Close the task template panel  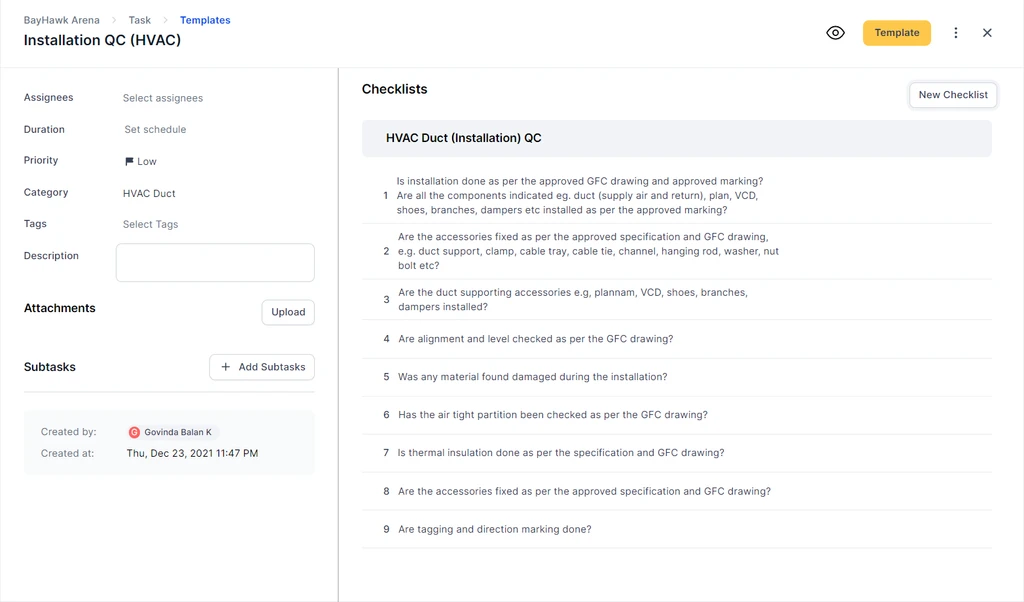pyautogui.click(x=987, y=33)
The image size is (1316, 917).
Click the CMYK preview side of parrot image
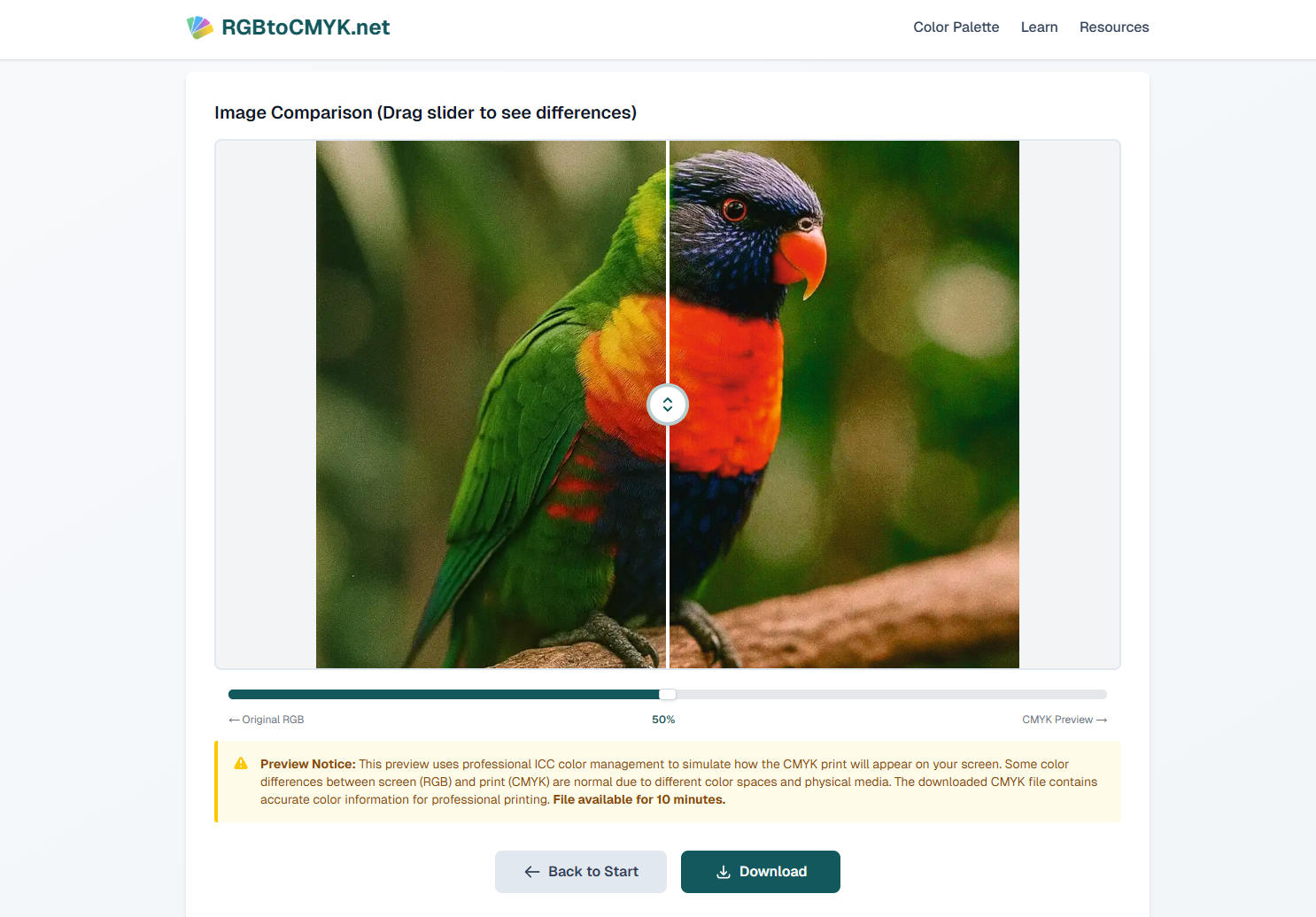844,405
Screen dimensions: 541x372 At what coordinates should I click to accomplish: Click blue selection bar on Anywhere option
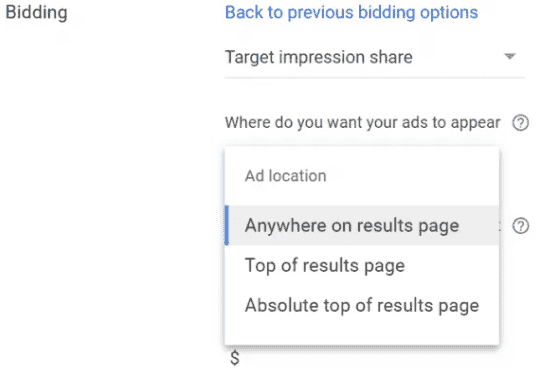pos(226,225)
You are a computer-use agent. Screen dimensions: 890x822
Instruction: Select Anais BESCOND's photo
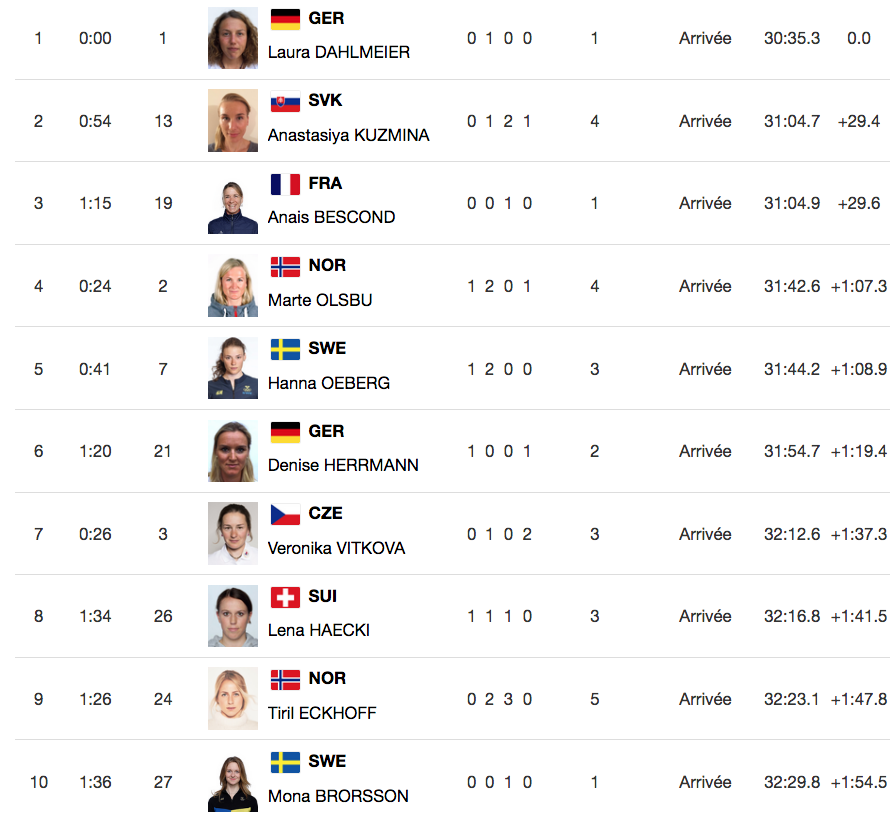point(233,203)
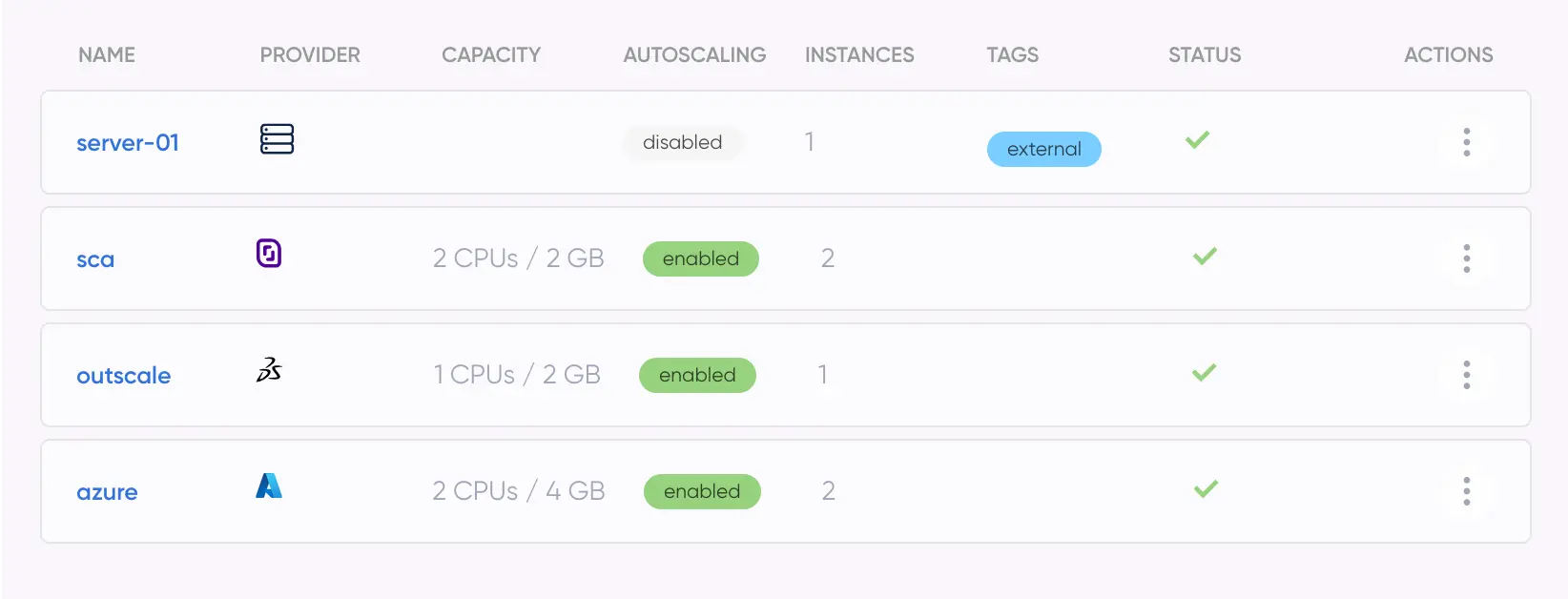1568x599 pixels.
Task: Click the green status checkmark for sca
Action: [x=1205, y=257]
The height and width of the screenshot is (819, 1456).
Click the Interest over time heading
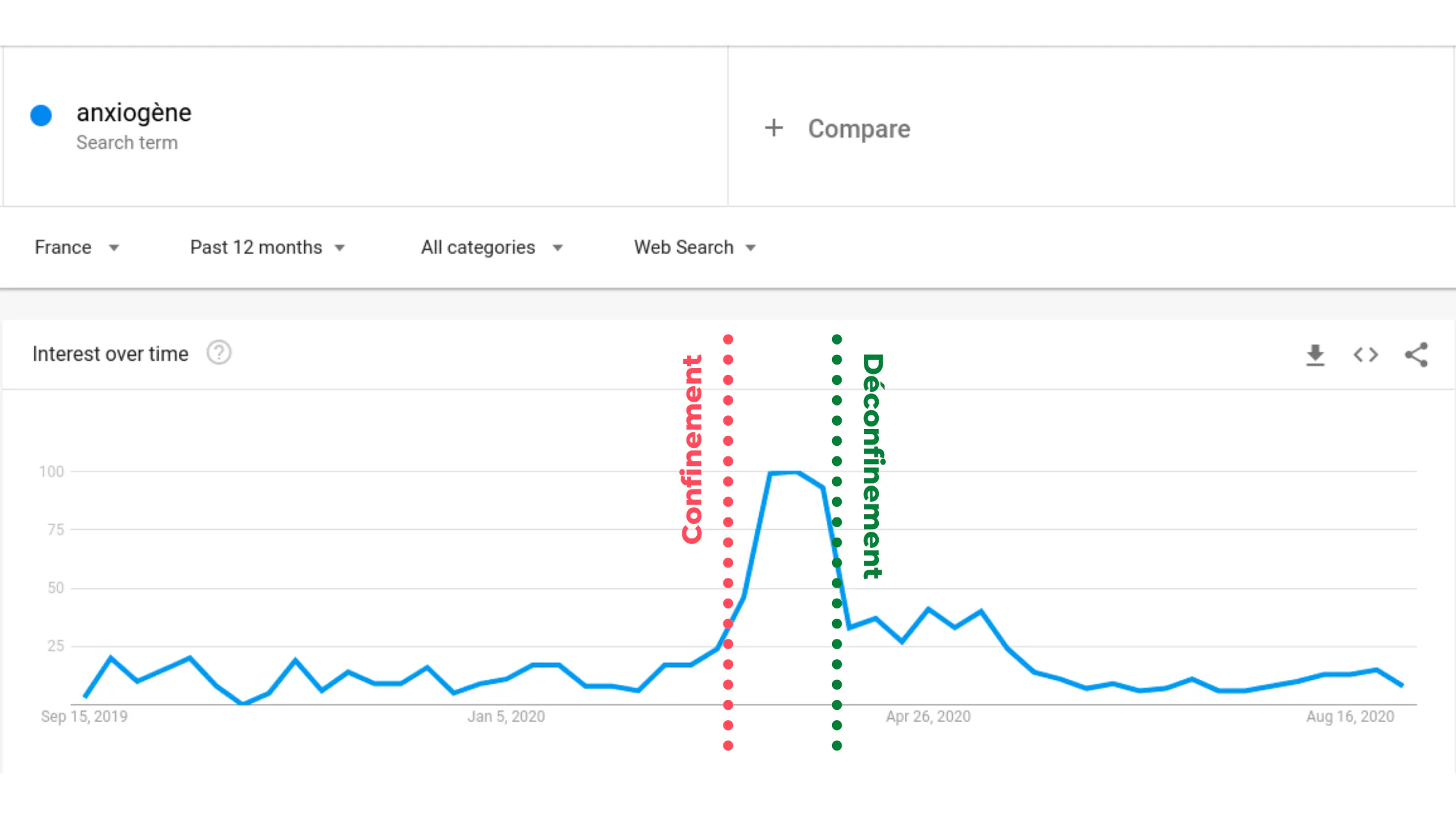[110, 354]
- - -
== ACTIVITY ==
Omit the pictures and write out the lines above from the one with "The image size is (1316, 917)." through the last, unchanged.

== WRITTEN RESPONSE ==
The image size is (1316, 917).
Click the CMYK preview side of parrot image
844,405
Screen dimensions: 541x372 At what coordinates should I click to accomplish: Click blue selection bar on Anywhere option
pos(226,225)
You are a computer-use agent. Screen dimensions: 890x822
Instruction: Select Anais BESCOND's photo
point(233,203)
1568x599 pixels.
Task: Click the green status checkmark for sca
Action: [x=1205, y=257]
The height and width of the screenshot is (819, 1456).
Click the Interest over time heading
[110, 354]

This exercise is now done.